Robin bemühte sich sehr liebevoll, mir bei meinem inneren Neuaufbau zu helfen. Er zeigte sich in jeder Hinsicht sehr viel sensibler und in seinem Gefühl mir gegenüber zuverlässiger als zuvor. Wir hatten einen neuen Frühling, befreit vom Kinder-Zeugungs-Stress. Ich entspannte mich und genoss es erstaunlicherweise rasch, mein Augenmerk auf andere Dinge als auf meinen Bauch zu lenken. Auch wenn es nicht endgültig geklappt hatte - es war mir zumindest einmal im Leben gelungen, schwanger zu werden. Zumindest im Ansatz eine Bestätigung meiner Weiblichkeit.
Robin wirkte wie von einer schweren Last befreit. Wir stürzten uns gemeinsam mit unseren Doppelhaus-Nachbarn Robert und Sonja und mit einigen anderen Freunden in die politische Arbeit. Gründeten eine Umwelt- und eine Friedensgruppe. Eröffneten einen Dritte-Welt-Laden. Kümmerten uns um die kommunale Politik vor Ort und hetzten von Termin zu Termin. Fanden mit der Zeit immer neue akute Wunden, in die wir unsere Finger legen, für deren Heilung wir uns einsetzen wollten. Lenkten uns durch die Beschäftigung mit Problemen, die über unseren kleinen Beziehungshorizont hinausgriffen, von unseren eigenen Schwierigkeiten ab. Immer noch ein Wegrennen vor dem eigenen Schmerz, aber es wirkte.

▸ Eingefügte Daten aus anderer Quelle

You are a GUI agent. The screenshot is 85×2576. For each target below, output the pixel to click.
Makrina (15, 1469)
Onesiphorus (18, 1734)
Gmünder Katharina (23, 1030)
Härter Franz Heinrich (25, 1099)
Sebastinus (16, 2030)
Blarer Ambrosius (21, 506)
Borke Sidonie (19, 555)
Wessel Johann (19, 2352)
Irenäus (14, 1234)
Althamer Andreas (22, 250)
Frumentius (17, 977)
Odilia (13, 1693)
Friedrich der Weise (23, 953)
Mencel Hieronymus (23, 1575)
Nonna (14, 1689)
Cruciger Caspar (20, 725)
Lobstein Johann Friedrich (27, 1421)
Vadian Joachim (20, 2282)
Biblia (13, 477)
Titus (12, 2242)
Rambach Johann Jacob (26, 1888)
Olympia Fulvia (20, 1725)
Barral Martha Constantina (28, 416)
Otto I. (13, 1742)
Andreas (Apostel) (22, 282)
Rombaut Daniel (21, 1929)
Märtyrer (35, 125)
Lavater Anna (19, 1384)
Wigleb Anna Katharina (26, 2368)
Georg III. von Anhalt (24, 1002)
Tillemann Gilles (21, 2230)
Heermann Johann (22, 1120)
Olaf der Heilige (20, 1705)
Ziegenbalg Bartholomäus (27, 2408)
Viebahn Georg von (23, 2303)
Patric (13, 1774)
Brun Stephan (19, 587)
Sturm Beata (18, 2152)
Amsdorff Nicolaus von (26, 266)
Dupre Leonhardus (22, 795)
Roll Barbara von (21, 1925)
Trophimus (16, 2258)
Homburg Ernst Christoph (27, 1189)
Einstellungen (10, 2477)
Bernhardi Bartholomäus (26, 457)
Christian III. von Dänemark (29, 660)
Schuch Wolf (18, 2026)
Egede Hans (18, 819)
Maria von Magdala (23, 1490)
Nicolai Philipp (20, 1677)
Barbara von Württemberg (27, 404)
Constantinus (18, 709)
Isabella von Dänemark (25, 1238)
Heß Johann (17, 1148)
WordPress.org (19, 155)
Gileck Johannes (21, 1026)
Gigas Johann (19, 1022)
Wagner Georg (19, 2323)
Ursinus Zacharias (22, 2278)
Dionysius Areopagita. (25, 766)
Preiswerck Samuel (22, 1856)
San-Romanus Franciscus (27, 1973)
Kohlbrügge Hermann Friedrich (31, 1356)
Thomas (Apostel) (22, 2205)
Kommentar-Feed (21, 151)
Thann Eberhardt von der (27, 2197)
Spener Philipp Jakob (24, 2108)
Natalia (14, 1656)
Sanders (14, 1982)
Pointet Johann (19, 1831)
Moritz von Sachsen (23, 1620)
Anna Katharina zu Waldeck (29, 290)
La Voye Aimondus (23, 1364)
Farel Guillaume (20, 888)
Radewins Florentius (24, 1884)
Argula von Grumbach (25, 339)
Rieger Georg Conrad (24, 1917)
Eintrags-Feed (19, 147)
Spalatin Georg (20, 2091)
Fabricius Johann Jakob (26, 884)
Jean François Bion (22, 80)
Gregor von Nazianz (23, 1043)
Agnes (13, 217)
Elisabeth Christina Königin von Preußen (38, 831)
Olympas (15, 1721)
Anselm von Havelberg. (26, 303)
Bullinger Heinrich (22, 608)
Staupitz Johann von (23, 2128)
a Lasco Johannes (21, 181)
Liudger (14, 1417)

Dann gab es kurz hintereinander zwei Ereignisse, die auf längere Sicht Robins und meinem Leben eine völlig neue Richtung geben sollten.
"Ich hab jetzt das Ergebnis der Untersuchung", sagte Robert an diesem sonnigen August-Nachmittag und legte uns den Brief vom Gesundheitsamt auf den Gartentisch. Wir hatten als Umweltgruppe beschlossen, unser Gemüse auf Schadstoffe testen zu lassen. Nicht weit von unserem Haus und seinen beiden Gärten gab es eine Zinkhütte.
Robert war in seinem Schreiben an das Amt als besorgter, naiv fragender Familienvater aufgetreten. Vielleicht lag es daran, dass wir überhaupt eine Antwort bekamen. Wie wir später erfuhren, haben die zuständigen Mitarbeiter wegen ihrer Offenheit ziemlichen Ärger bekommen, denn natürlich sahen wir uns genötigt, die Ergebnisse der Öffentlichkeit zugänglich zu machen.
Dass nichts mehr bedenkenlos zu genießen ist, weiß heute jedes Kindergartenkind. Aber damals, als man rauchende Schornsteine noch als ein Zeichen florierender Wirtschaft bejubelte, als die, die mit dem Finger auf die weniger rosigen Zeichen des Wohlstands zeigten, gern als Nestbeschmutzer ausgegrenzt und der Lüge bezichtigt wurden, war es schon ein Riesenskandal, dass das Untersuchungsergebnis nun – durch unsere Indiskretion - in allen Zeitungen zu lesen war.